### ABOUT THIS TASK
Look through the records below, and copy out every line that holds the string "agent".

### DATASET RECORDS
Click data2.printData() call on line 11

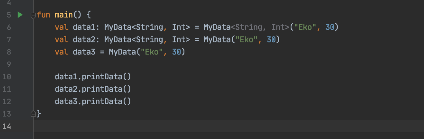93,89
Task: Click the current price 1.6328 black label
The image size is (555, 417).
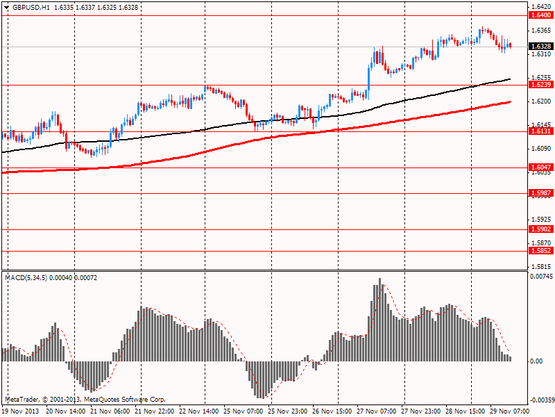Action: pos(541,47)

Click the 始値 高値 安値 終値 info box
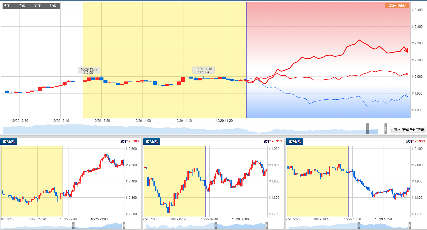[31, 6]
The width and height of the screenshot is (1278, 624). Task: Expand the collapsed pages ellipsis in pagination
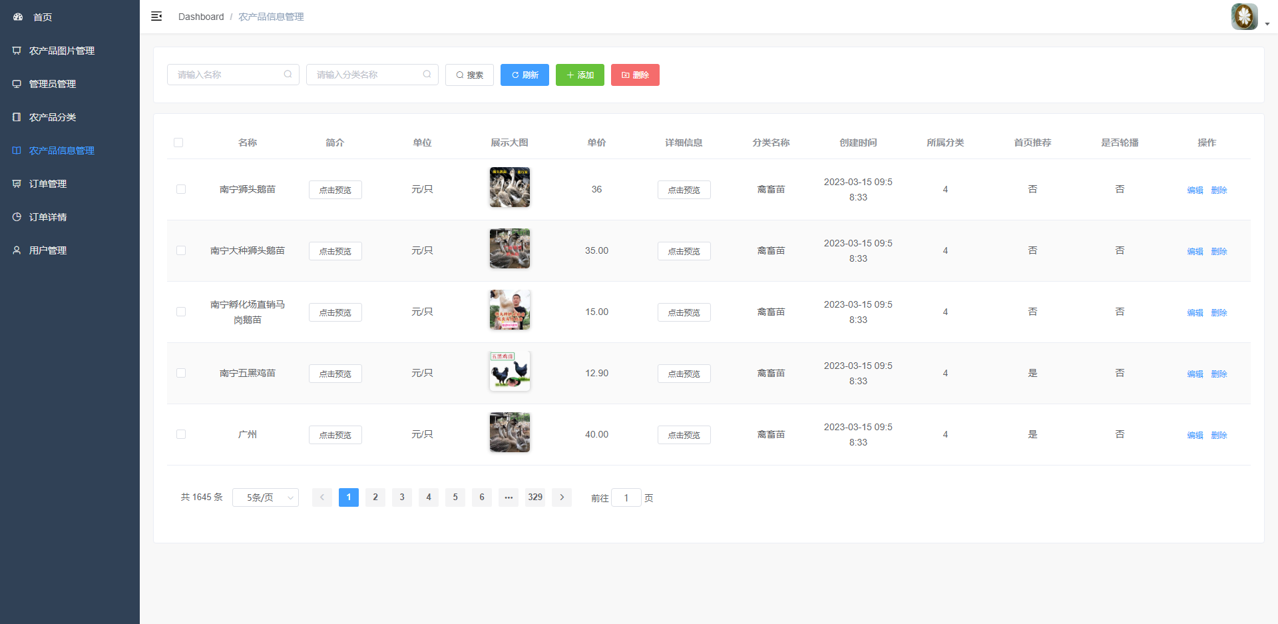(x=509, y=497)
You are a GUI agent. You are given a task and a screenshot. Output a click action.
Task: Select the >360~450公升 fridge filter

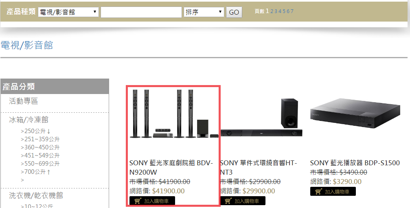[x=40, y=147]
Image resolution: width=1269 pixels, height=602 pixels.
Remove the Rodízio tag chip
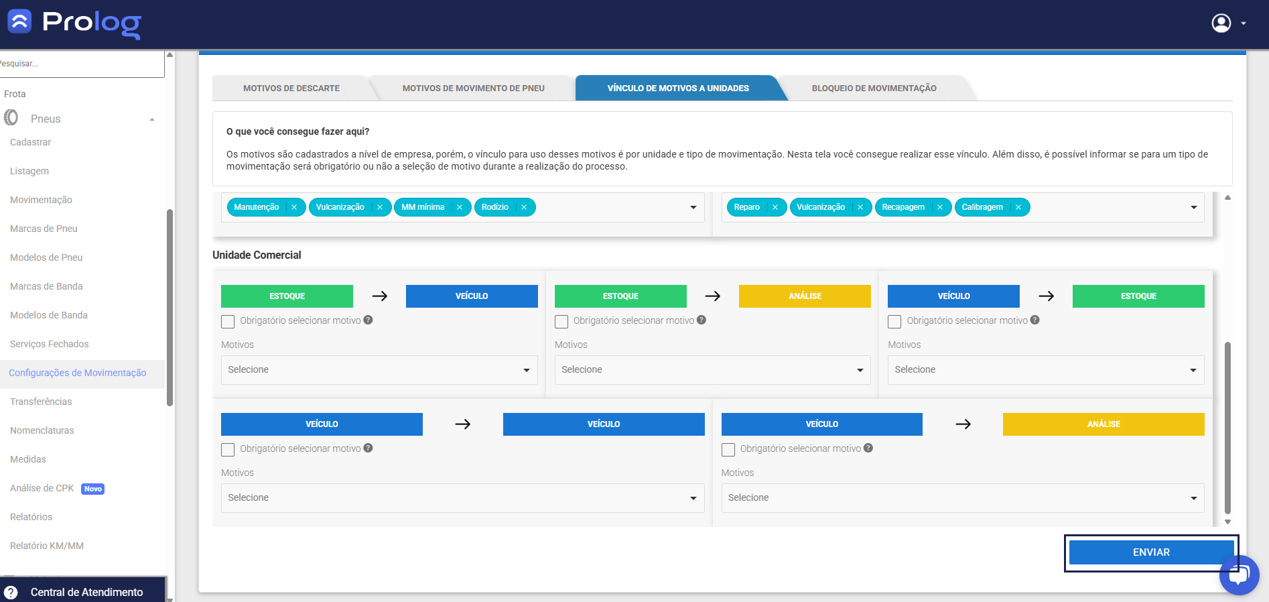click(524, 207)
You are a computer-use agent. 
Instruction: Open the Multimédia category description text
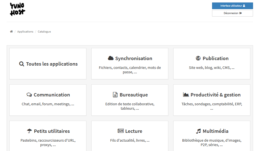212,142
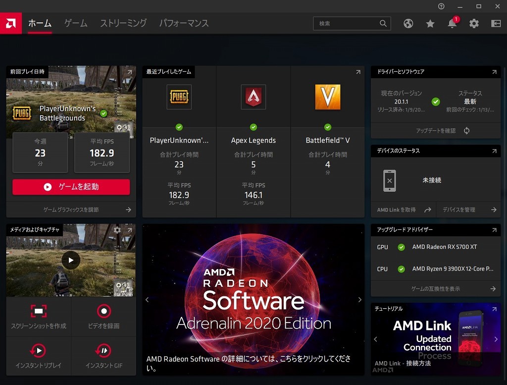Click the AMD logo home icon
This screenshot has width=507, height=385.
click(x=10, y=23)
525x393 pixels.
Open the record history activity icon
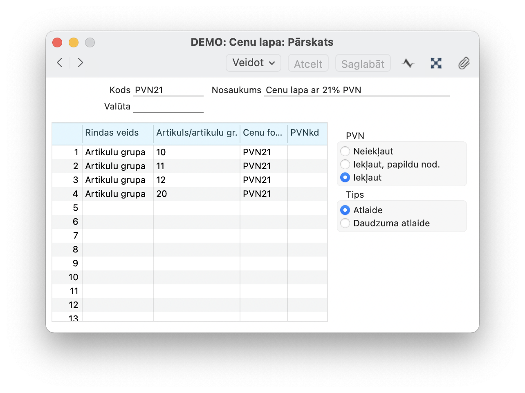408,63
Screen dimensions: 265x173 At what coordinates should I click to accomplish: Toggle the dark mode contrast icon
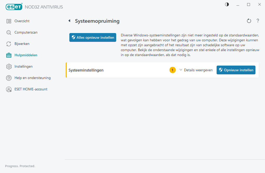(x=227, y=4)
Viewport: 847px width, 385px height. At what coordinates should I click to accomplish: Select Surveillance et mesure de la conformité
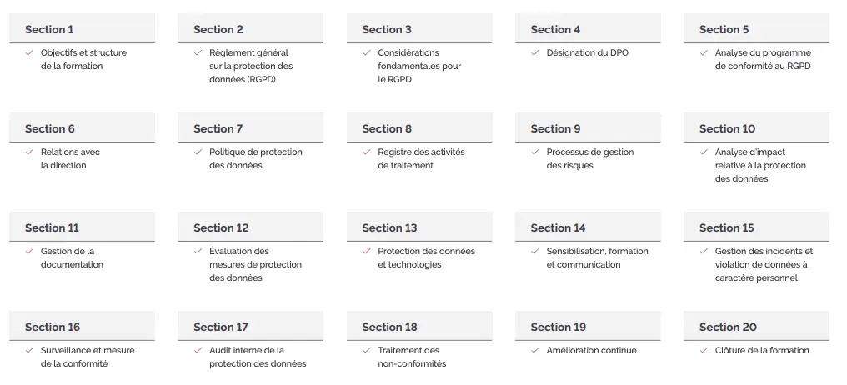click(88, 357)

### SOLUTION TO THE EXERCISE
You are a GUI agent. You are given a task and a screenshot. Output a click action.
You are a computer-use agent. 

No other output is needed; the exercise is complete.